Los mundos de Platón

Son tan hermosos los mitos de Platón que uno quisiera que las cosas fueran tal como él las contaba, de esa manera tan bella, tenerlas por ciertas y creer en sus palabras como si fuesen pronunciadas por un testigo supremo y omnisciente. A los cuentos que las nodrizas griegas contaban a los niños los llamaban mitos. Y es que los mitos de Platón son como cuentos que él elaboraba para los adultos, de modo que estos entendiesen su pensamiento. Para explicar a sus contemporáneos, y ahora a nosotros, lo que era la primaria intuición de la idea y progresivo refinamiento por medio de la dialéctica, Platón recurrió al mito, a la fábula de la “reminiscencia”. Imaginaba que las almas humanas, antes de descender a este mundo e instalarse en el cuerpo de los hombres, habitaban en otra dimensión, en un estado donde las ideas se mostraban y eran percibidas en toda su pureza, en toda su virginal esencia, limpias, sin intermediarios, sin forma ni color. Allí las almas disfrutaban de la plenitud y belleza de las ideas, sin otro esfuerzo que el de su presencia embriagadora, sin otro gesto que el de la mirada con los ojos del espíritu. Allí gozaban de la contemplación seductora de la verdad, y las almas se complacían de veritate gaudium, del gozo de la verdad. A ese lucífero espacio incorpóreo y celestial lo llamaba Platón el “topos uranos”.

Llegado el momento en que las almas habían de descender para alojarse en un cuerpo humano perdían su ingravidez y se reducen a la condición y límites de lo humano, a las dimensiones de tiempo y espacio, esperanza y desengaño, dolor y muerte, y en esa traslación, en ese nuevo estado, aquellas ideas, otrora apreciadas en su máxima pureza, se perdían en el olvido diluidas en la desmemoria. Pero allá en los confines de la conciencia queda el vestigio de una tenue luminaria, suficiente para avivar el recuerdo e inflamar la reminiscencia de las ideas; pero para ello se hace preciso zarandear el pensamiento, asaetearlo con preguntas capaces de despertar las ideas olvidadas y recuperar la verdad en otro tiempo disfrutada.

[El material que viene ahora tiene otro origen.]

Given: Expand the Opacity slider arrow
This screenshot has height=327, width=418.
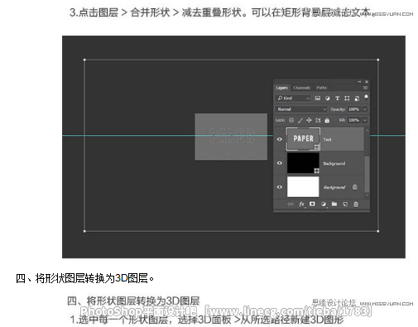Looking at the screenshot, I should coord(365,109).
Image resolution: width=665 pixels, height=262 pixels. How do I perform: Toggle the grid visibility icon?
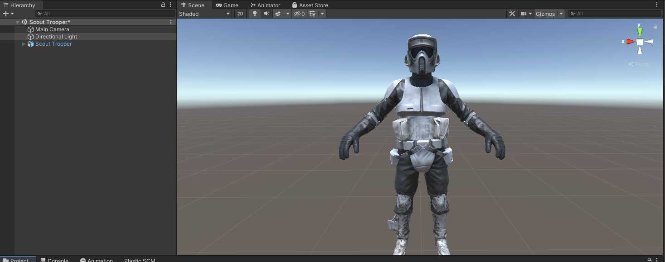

Son los dos mundos de Platón, el trascendente de las ideas, donde habita la verdad, y el mundo en el que vivimos, al que, de una u otra forma, descienden aquellas para dormitar latentes en el fondo de nuestra conciencia, a la espera del momento en que decidamos agitar y remover sus aguas profundas.

Esta idea de traslación de las ideas de un mundo trascendente a otro inmanente a nuestra propia existencia, me trae a la memoria el viejo sueño de Quevedo que, por su elocuente eficacia descriptiva, suelo evocar con frecuencia. La Verdad y la Justicia, que habitaban en el celestial olimpo de las ideas, deciden bajar a la tierra y vivir entre los humanos; pero la primera por desnuda y la segunda por estricta fueron repudiadas por los hombres, incapaces de convivir con ellas y de soportar sus exigencias, su rigor y crudeza. Desanimadas y despechadas, decidieron abandonar. La Verdad se aposentó con un mudo que, como tal, no podía mentir, y la Justicia anduvo vagando de casa en casa buscando, sin fortuna, quien la acogiese.

Desde entonces, ya no hay en el mundo ni Verdad ni Justicia. No han faltado quienes, a lo largo de los siglos, las han buscado desesperada y denodadamente. Pero también ha habido quienes, porfiadamente siguen cerrando puertas y enmudeciendo bocas, y, como también dijo Quevedo, usurpando el nombre de la Justicia para honrar tiranías. Y en esas estamos.